Advisors who have watched the disruption ETFs brought about in their early days, and their explosive growth since, may be wondering if a market that in 2013 reached past $1 trillion in assets is now ready to slow down.
"Indexing has not run its course. We're just in the third inning," comes the reply from Nasdaq's John Jacobs, who, in a highly-caffeinated phone interview with ThinkAdvisor, embodied the notion that ETFs won't be slowing down if he's in a position to do anything about it.
And, as the head of the exchange's information products division, which creates and licenses indexes, Jacobs offers a key position in the ETF universe. He also manages to keep busy.
"Two years ago I had 2,000 indexes; today I have 41,000. We rolled out 13,000 last week [in the global equities space]," says Jacobs.
So what does he see, from his perch atop the Nasdaq, that gives him confidence we're just a third of the way through the game?

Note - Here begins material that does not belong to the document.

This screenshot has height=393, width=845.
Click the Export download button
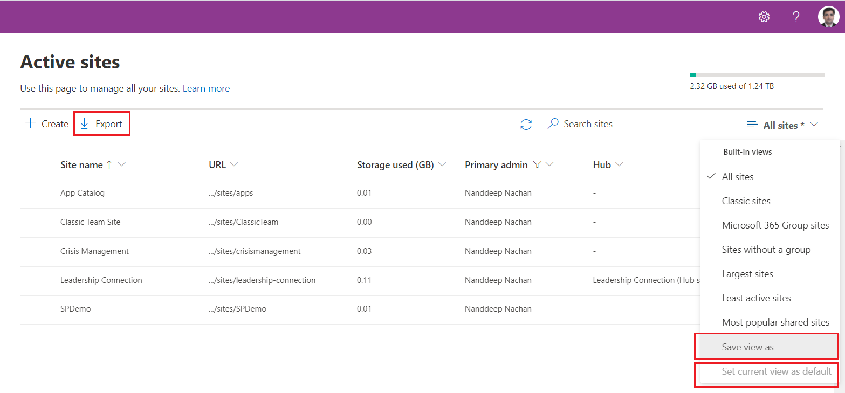(101, 124)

"We still have huge international markets to go. We have not exhausted asset classes outside of equities — in fixed income, currency and commodities. We haven't penetrated defined contribution yet — there are only a handful of 401(k) plans that accept ETFs today. And pension plans and other asset owners who traditionally have had a consultant come in to manage the money are now demanding a combination of active and passive strategies — and we provide the passive," Jacobs exuberantly details.

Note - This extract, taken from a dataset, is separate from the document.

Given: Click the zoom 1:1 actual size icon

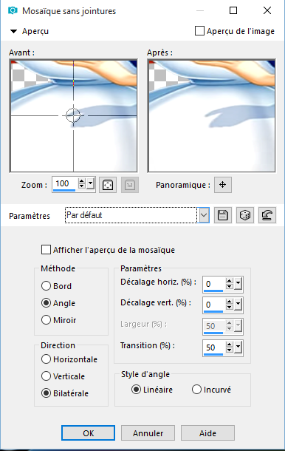Looking at the screenshot, I should pos(130,185).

Nasdaq OMX is one of the titans of the indexing business, but its size has not slowed it down.
"We are probably the fastest growing of the major indexers," Jacobs says, noting a recent news report that its rival Standard & Poor's expanded by a whopping 43% last year, but helpfully adding that Nasdaq's exchange-traded product assets increased over 68%, from $54.9 billion to $92.3 billion, in 2013.
Nasdaq, whose claim to fame more than a decade ago was its QQQ index of the top 100 stocks on its high-tech-oriented exchange, has gone from that single index to 151 exchange-traded products today.

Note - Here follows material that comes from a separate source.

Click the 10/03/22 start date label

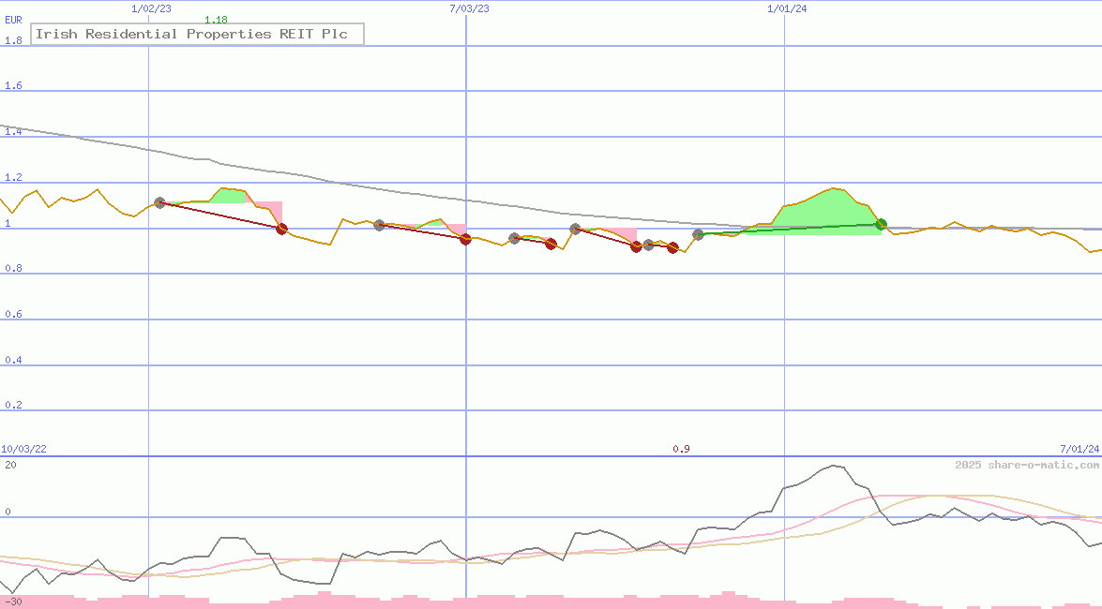(x=25, y=450)
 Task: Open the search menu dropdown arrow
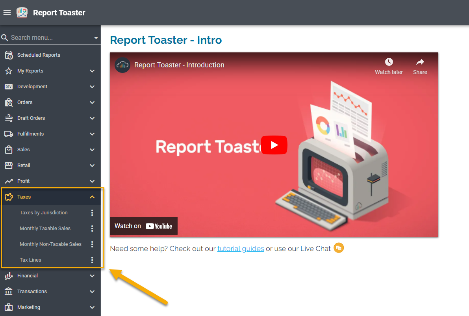click(96, 38)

Within that large product pool, founded on traditional market-cap-weighted beta products, Jacobs says Nasdaq's greatest growth has been in the smart beta area.
"This past year, one of the hot areas for us [has been in the] the dividend achievers," he says. "We saw explosive growth as people were looking for yield. It's a huge opportunity and that's going to continue," he says, citing Vanguard and PowerShares ETFs as licensees of these indexes, which group stocks with at least 10 consecutive years of increasing annual dividend payments.
Another growth area, also for yield-hungry investors, was its launch last year of BulletShares, an innovative fixed maturity corporate bond indexes.